▶ **EXTRAIT DU DOCUMENT**
_ _ _ _
Saint-Denis (93) : Une campagne raciste et anti-pauvres06/04/20262026Brèves/static/common/img/contenu-min.jpg

Brève

Saint-Denis (93)

Une campagne raciste et anti-pauvres

L’élection d’un maire noir affilié à La France insoumise (LFI) à Saint-Denis, ville dont la population est en majorité d’origine immigrée, a été suivie d’une campagne raciste. Les médias appartenant à Bolloré, ce milliardaire d’extrême droite qui fit fortune en pillant les ressources du continent africain, ont servi de caisse de résonance à un déferlement de propos venimeux contre le nouvel élu, Bally Bagayoko. Un psychologue parlait sur CNews de "mammifères sociaux de la famille des grands singes" et le "philosophe" Michel Onfray qui en rajoutait une couche en affirmant "On n’est pas dans une tribu primitive" parlant de "mâle dominant". Cela a commencé dès le lendemain de l’élection lorsque les propos de Bally Bagayoko, « Saint-Denis, ville des rois morts et du peuple vivant » ont été travestis sur les plateaux de CNews et de RMC en « ville des Noirs ».
_ _ _ _
▶ **DONNÉES AFFICHÉES**
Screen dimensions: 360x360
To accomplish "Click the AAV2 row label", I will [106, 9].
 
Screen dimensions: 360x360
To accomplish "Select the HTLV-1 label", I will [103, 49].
_ _ _ _
▶ **VOS CONSIGNES**
Répondez s'il vous plaît aux questions suivantes sur la brève consacrée à Saint-Denis.
1. À quel parti le nouveau maire est-il affilié ?
2. Sur quelle chaîne un psychologue a-t-il parlé de « mammifères sociaux de la famille des grands singes » ?
3. En quels termes les propos « Saint-Denis, ville des rois morts et du peuple vivant » ont-ils été travestis ?

▶ **SOLUTION DU PROBLÈME**
1. La France insoumise (LFI).
2. CNews.
3. En « ville des Noirs ».